Umami: the "Fifth Taste"
In the mid 1990s, scientists proved that the human tongue has taste receptors that can detect not only the four long-accepted main tastes — sweet, sour, salty, and bitter — but also a fifth taste: umami (the Japanese word for "delicious," pronounced oo-MA-mee). Umami gives food a rich, deep, satisfying taste and velvety "mouth feel."
Culinary Schools and Chefs Pursue Umami
Human beings are genetically programmed to love the umami taste. Now that scientists have shown how to achieve it — by using foods high in glutamates and ribonucleotides, such as meat, fish, dairy products and certain vegetables — chefs, culinary schools, and even food manufacturers are transforming their recipes and techniques. For example:
- Preparing Higher-Umami Snacks: Large food companies such as Nestle, Frito-Lay, and Campbell's are experimenting with ways to make their foods taste even better by increasing their umami.

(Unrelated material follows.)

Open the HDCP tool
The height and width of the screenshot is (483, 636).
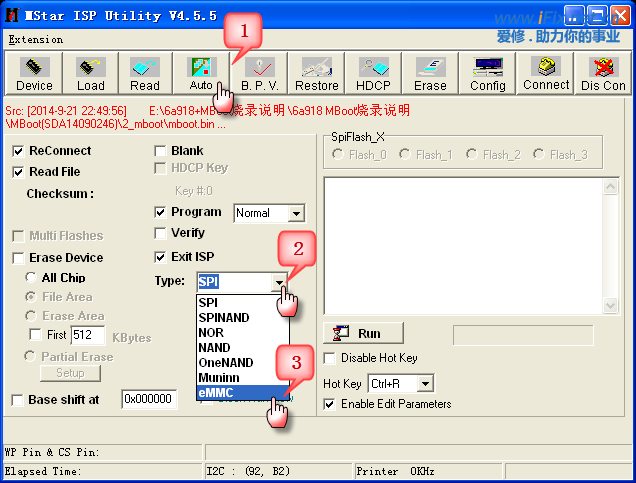click(373, 73)
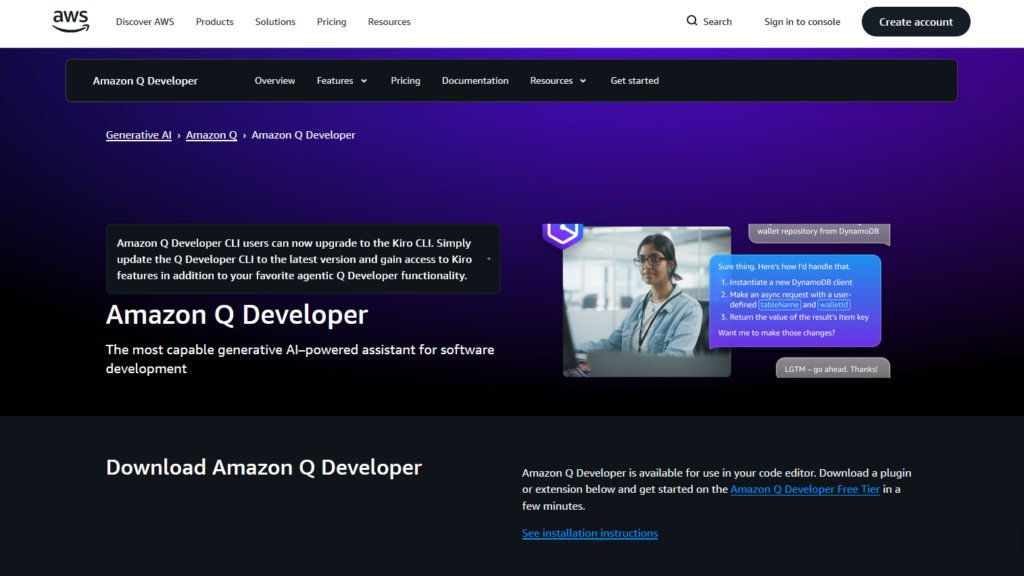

- Chefs Use Umami Expertise to Wow Customers: Four-star NYC chef Jean-Georges Vongerichten serves what he calls "umami bombs" — umami-intense dishes such as Parmesan custard with white truffles. And chef Jonathan Pratt's Umami Cafe in Croton-on-Hudson, N.Y., combines at least three mega-umami foods in every dish.
- Culinary Schools Teach Umami-Enhancing Techniques: Culinary students are learning ways to reduce fat and salt in food without losing flavor — by increasing umami. Often, the solution is as simple as tossing a Parmesan cheese rind into a pot of soup, broiling or baking tomatoes, using a small amount of Worcestershire sauce (which contains anchovies) or other fish sauces, or even adding catsup. Techniques such as fermentation, slow-cooking, drying, aging and curing also increase the umami in food.
By learning how to intensify the deep, delicious, satisfying "fifth taste," chefs and culinary students have entered a bold new frontier of flavor.